Psono has to be accessible from the Internet but none of the others do; some things are in Varnish but really currently only for testing.
I see a copy of mysql, I wonder who that belongs to.
Before I can proceed, I need persistent data, and I need to deal with these issues.
Persistence: How do volumes work in a swarm?
Normally my life revolves around file storage. I never noticed there are also block storage and object storage options. For example you can use a block device and then use the btrfs driver in Docker. There's a thing called the "devicemapper". All so exotic, beyond my attention span presently. Go read here: httpgeners://docs.docker.com/storage/storagedriver/select-storage-driver/
On a Docker Compose set up, the Docker Engine manages the volumes and I generally ignore how it does that. These are called "local" volumes.
With Swarm I would have to consider what happens if I have replica servers spread across several physical servers. But I don't.

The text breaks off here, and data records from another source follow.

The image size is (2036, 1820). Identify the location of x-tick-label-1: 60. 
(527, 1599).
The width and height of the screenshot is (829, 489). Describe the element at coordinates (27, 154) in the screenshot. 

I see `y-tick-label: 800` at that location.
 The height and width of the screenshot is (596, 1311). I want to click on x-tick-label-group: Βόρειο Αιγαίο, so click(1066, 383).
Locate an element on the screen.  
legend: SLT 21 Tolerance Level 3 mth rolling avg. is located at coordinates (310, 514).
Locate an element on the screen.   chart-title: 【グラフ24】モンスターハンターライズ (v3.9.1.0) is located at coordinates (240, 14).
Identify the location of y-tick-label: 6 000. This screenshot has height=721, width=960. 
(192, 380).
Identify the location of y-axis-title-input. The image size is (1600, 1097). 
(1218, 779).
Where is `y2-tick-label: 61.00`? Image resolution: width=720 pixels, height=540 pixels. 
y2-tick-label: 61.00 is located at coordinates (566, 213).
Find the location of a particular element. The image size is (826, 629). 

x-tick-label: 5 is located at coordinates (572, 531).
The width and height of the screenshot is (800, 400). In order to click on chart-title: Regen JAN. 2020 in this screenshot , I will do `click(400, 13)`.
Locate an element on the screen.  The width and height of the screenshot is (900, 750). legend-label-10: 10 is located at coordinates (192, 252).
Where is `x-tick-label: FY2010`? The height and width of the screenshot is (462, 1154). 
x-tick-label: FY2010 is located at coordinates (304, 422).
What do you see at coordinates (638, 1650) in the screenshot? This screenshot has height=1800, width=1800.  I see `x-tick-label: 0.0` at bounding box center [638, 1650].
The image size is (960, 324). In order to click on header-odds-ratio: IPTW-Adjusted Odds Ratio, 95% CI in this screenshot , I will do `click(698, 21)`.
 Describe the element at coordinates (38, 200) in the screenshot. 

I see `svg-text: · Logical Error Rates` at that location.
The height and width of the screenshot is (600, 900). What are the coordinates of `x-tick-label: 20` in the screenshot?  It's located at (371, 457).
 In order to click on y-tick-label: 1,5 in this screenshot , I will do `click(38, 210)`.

Refer to Nigel Poulton's "Docker Deep Dive" chapter 13. He suggests putting the volumes onto a shared NFS server and briefly says you can corrupt files quickly this way. Yeah I can see that. Ha. Fortunately I normally mount most volumes READ ONLY when I can.
Bring in Compose
By that I mean I want to deploy a stack of containers using a docker-compose.yml file as the configuration. So far I have not needed it, if I start just one container per project then "docker service" commands are fine.